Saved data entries
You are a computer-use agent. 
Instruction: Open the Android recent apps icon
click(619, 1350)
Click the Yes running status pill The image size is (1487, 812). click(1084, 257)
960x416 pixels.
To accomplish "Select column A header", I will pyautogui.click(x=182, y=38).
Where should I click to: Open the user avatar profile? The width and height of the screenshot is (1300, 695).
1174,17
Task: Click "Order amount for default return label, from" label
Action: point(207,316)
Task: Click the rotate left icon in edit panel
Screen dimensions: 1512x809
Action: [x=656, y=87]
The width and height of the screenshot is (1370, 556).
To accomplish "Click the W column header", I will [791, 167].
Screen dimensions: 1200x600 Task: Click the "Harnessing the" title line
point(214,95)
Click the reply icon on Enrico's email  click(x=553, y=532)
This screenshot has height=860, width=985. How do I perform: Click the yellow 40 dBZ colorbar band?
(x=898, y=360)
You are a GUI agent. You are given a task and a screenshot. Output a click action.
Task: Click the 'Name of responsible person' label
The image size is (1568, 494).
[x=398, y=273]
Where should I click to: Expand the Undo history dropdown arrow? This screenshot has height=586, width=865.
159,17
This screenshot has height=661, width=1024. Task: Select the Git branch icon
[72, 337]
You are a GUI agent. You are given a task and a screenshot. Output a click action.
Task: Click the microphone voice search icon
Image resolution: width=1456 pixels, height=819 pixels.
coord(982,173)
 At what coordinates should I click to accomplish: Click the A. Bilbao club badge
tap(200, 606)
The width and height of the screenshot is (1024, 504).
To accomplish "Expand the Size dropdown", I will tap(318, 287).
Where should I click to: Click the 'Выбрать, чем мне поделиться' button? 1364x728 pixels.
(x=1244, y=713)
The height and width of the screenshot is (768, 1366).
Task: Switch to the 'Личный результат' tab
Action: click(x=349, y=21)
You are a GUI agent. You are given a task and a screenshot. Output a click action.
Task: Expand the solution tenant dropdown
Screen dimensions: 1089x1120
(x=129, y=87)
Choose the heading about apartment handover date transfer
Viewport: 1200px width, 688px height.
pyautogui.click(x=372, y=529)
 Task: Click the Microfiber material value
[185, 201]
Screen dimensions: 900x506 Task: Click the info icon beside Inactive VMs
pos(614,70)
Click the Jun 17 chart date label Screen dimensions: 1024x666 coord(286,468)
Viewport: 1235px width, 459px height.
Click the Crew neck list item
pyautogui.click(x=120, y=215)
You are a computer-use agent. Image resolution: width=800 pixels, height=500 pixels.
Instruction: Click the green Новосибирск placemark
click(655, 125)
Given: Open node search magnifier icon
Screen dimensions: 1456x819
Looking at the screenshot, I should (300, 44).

DIRECTION: Rewrite the items from the first one through the line containing "will pyautogui.click(x=182, y=38).", requests included, with 136 added to every coordinate in the answers.

OUTPUT:
You are a computer-use agent. 
Instruction: Open the Android recent apps icon
click(755, 1486)
Click the Yes running status pill The image size is (1487, 812). click(1220, 393)
960x416 pixels.
To accomplish "Select column A header", I will pyautogui.click(x=318, y=174).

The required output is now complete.